Волков: Но потом Сталин это использовал против евреев, когда после войны псевдонимы начали раскрывать…
Рыбаков: Да, но, с другой стороны, были Эренбург, диктор Левитан, которых никто не принуждал менять фамилии, потому что эти фамилии уже укоренились в сознании народа. Вся страна знала Левитана, да? “Говорит Левитан…” Это все знали. Он был как бы уже не евреем, он был вне этого.
Волков: Как его однофамилец, художник…
Рыбаков: Вы читали книгу Марка Штейнберга “Евреи в войнах”? Сколько евреев были генералами в Великую Отечественную войну! Боже мой! А сколько Героев Советского Союза — 140 человек! Пропорционально к числу народа больше, чем в любой другой национальности!

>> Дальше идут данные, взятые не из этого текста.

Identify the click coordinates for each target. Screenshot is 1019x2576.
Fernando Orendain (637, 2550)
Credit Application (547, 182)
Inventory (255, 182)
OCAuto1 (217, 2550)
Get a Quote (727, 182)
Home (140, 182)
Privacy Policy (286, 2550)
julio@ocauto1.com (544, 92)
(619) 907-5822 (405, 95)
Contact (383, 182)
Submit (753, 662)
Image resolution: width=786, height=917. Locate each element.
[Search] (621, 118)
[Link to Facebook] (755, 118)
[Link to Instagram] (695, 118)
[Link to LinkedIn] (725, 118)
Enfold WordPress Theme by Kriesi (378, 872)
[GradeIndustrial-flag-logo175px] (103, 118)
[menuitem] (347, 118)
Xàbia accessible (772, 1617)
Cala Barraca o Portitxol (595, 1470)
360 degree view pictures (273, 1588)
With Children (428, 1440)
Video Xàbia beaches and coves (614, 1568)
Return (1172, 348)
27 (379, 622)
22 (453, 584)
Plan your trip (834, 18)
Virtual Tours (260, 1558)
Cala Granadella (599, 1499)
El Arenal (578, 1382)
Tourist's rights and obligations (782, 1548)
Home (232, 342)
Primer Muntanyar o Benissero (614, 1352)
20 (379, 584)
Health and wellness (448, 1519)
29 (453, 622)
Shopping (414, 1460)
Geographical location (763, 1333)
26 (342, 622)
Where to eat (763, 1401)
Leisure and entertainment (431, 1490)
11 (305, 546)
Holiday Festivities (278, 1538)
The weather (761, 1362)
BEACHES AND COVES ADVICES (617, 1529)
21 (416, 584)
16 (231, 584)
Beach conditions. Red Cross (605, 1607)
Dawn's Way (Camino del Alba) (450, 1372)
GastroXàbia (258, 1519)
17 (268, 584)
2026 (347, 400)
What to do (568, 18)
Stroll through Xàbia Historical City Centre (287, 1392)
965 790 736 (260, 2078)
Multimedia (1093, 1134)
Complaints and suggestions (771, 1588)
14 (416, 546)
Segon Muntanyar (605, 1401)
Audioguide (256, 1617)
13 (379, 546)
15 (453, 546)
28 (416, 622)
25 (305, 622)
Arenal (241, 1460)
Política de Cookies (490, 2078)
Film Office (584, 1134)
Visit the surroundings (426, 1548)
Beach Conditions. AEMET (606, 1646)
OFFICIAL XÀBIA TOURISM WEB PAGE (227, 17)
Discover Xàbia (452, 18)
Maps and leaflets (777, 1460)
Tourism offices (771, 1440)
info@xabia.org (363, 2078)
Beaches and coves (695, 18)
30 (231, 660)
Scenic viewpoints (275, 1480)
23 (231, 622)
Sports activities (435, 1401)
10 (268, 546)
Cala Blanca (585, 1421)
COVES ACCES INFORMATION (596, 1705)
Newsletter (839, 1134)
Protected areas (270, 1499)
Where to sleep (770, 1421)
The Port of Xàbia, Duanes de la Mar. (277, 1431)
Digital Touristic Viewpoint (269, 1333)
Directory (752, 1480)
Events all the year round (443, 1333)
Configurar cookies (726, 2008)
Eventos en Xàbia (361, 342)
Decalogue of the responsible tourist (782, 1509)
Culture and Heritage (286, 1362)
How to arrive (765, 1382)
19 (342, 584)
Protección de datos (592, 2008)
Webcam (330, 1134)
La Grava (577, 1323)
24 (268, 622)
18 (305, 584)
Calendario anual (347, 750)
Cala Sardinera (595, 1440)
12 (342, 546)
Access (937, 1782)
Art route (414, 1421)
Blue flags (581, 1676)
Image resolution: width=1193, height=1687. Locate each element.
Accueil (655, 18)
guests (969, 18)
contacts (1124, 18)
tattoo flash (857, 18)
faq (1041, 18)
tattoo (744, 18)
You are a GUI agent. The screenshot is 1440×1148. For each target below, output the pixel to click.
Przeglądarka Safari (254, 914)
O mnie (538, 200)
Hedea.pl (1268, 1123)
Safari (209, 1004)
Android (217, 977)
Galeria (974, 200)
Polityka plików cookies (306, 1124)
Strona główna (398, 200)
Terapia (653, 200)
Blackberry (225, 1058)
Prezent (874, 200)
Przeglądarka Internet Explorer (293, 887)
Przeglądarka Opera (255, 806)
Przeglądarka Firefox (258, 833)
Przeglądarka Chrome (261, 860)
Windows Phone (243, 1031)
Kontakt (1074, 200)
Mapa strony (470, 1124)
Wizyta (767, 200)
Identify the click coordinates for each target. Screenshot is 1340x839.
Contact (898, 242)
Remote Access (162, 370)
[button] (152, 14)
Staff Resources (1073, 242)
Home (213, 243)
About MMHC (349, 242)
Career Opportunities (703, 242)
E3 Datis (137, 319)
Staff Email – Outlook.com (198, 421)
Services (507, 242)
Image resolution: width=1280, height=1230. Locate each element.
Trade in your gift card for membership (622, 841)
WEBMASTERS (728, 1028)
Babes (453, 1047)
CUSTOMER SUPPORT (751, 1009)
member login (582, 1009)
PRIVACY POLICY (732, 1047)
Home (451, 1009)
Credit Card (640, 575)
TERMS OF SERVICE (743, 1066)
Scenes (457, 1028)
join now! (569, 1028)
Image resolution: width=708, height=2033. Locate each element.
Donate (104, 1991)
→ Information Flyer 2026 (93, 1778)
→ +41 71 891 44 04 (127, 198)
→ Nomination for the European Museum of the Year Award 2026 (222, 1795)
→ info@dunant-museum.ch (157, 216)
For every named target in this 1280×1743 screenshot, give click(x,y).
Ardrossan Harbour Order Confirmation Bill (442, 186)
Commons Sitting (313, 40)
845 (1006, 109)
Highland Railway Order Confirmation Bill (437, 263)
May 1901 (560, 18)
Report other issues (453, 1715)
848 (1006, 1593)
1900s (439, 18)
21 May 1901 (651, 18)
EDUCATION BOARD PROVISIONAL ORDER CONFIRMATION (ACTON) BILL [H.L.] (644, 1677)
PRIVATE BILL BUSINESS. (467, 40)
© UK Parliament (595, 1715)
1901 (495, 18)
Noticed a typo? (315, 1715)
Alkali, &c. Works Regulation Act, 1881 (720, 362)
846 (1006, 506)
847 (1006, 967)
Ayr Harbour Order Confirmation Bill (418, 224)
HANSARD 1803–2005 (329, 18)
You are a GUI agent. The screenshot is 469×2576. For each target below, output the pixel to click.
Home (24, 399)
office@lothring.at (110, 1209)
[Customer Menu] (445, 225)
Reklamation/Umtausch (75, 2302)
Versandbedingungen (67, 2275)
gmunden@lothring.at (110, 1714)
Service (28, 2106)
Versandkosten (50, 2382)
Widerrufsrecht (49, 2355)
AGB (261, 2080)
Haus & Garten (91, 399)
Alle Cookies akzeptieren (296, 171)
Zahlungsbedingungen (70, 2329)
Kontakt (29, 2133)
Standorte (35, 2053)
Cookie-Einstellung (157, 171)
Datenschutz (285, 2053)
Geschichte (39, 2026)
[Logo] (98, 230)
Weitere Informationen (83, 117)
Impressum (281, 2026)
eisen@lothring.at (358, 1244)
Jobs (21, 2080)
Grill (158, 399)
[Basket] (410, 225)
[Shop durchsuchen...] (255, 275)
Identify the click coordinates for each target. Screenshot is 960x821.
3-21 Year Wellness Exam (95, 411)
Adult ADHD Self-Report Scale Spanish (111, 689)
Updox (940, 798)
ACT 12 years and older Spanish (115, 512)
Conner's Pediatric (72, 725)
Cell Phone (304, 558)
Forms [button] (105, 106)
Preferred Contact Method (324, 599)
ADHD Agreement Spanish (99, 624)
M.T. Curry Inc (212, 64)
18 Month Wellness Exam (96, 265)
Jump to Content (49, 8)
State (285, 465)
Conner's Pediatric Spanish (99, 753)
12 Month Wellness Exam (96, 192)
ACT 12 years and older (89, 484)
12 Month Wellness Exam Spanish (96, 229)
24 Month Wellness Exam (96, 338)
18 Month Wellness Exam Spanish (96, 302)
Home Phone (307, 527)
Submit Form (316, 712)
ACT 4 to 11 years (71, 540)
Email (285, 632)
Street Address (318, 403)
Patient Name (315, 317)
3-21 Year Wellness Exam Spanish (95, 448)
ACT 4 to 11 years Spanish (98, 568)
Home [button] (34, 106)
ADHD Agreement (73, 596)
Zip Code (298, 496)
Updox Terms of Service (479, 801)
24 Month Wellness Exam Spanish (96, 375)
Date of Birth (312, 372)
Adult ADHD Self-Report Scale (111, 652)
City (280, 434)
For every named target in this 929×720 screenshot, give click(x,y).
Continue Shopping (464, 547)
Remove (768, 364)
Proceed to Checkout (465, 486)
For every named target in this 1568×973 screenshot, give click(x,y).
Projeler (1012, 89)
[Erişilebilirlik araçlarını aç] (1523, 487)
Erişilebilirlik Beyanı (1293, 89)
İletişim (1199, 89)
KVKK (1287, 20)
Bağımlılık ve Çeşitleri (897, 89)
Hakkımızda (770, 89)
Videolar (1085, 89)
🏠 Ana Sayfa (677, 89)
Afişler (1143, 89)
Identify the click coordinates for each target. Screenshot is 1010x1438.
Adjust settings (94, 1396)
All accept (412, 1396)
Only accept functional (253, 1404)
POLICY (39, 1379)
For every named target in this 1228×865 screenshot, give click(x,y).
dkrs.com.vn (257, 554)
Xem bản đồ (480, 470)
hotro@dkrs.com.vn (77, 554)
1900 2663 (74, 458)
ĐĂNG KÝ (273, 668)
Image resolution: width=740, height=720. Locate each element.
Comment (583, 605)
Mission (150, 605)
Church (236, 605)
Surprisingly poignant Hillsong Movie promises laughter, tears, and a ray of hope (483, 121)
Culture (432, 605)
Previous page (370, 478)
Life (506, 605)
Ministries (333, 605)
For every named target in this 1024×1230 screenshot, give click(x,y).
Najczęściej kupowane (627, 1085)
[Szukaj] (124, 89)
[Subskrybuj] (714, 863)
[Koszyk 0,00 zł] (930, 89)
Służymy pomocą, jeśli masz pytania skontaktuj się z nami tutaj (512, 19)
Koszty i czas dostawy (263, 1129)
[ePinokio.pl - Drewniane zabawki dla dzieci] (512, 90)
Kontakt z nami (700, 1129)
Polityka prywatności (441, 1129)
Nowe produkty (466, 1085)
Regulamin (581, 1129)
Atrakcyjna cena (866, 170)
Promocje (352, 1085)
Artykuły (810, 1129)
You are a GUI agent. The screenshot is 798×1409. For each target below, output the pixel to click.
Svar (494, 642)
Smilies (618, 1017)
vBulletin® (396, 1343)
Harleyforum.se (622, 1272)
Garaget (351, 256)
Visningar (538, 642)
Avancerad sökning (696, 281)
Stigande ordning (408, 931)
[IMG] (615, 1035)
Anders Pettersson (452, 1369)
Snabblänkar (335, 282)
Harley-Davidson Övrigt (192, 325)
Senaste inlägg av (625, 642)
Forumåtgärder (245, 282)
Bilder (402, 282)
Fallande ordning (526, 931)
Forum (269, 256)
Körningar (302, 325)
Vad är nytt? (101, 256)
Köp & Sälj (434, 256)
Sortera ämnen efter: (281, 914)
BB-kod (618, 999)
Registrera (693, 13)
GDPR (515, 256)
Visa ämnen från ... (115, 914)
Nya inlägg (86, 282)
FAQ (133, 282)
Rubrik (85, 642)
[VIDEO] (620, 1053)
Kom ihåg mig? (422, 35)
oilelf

Волков: А после войны, когда вы принесли “Кортик” в издательство — это ведь был, кажется, сорок седьмой год, как раз в тот период шла вовсю подготовка к так называемой антикосмополитической, а на самом деле оголтело антисемитской кампании. Это как-то на вас отразилось? Кто-нибудь в издательстве сказал: “Нет, нам надо подумать: публиковать ли новичка-еврея, сейчас такие времена…”?